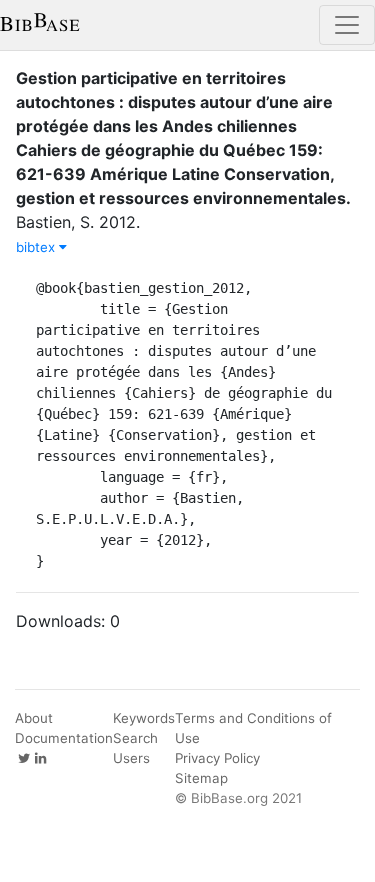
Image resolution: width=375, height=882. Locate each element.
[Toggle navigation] (347, 25)
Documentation (64, 738)
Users (131, 758)
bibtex (37, 247)
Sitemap (201, 778)
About (34, 718)
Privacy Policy (217, 758)
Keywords (144, 718)
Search (135, 738)
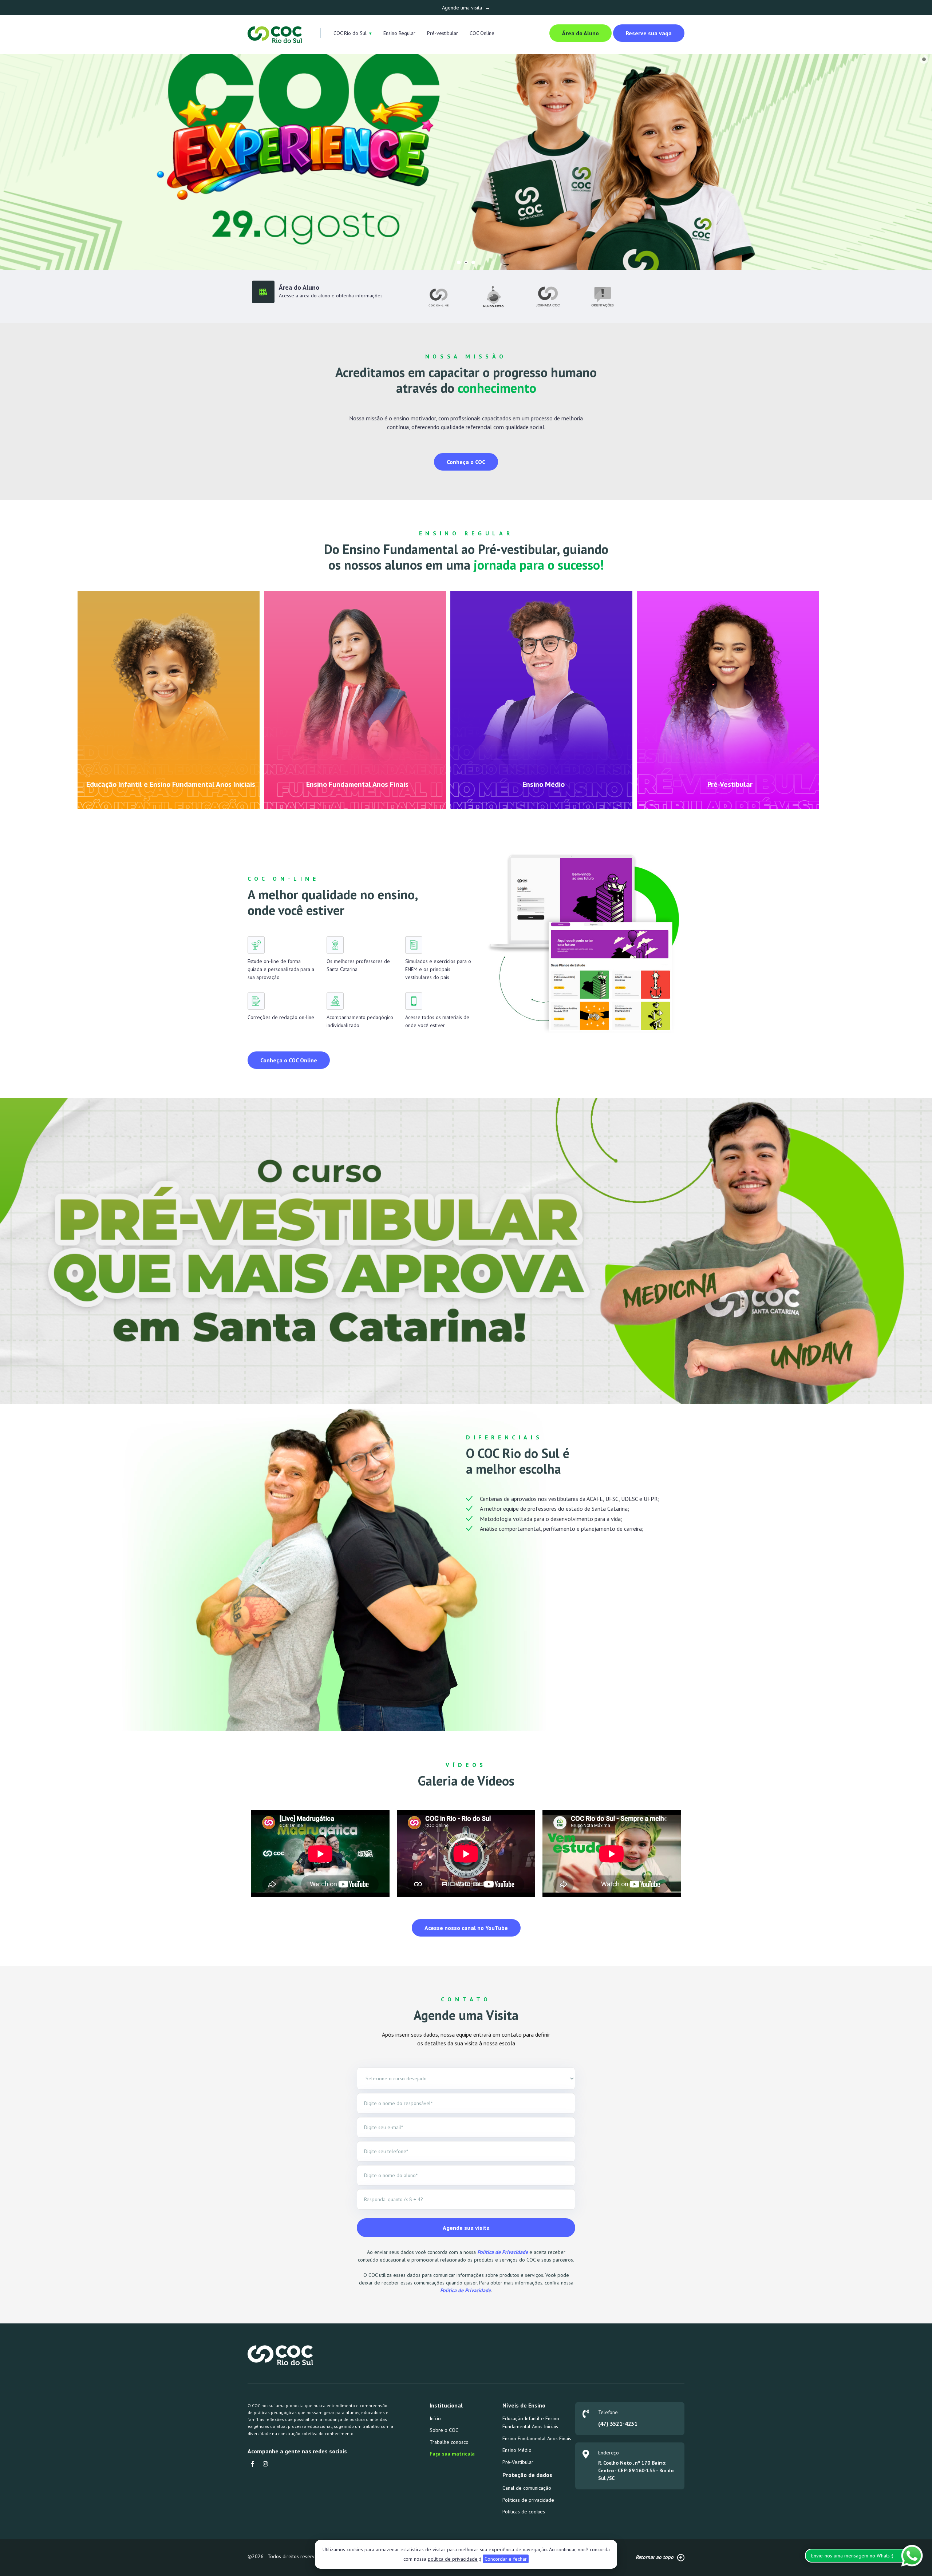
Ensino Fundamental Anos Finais (536, 2438)
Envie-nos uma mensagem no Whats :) (852, 2555)
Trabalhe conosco (449, 2442)
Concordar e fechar (506, 2559)
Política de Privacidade (502, 2252)
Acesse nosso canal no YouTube (466, 1927)
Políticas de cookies (523, 2511)
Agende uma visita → (466, 7)
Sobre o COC (444, 2430)
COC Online (482, 33)
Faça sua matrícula (452, 2453)
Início (435, 2418)
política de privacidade (453, 2559)
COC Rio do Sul (350, 33)
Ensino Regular (399, 33)
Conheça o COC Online (288, 1060)
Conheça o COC (466, 461)
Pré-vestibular (442, 33)
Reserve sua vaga (649, 33)
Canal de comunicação (526, 2488)
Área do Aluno (580, 33)
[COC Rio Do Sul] (275, 34)
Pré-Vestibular (517, 2462)
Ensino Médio (517, 2450)
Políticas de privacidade (528, 2500)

#####

> **Exercise goal**
If a line in the data above holds the string "Políticas", copy it.

> **Problem solution**
Políticas de cookies (523, 2511)
Políticas de privacidade (528, 2500)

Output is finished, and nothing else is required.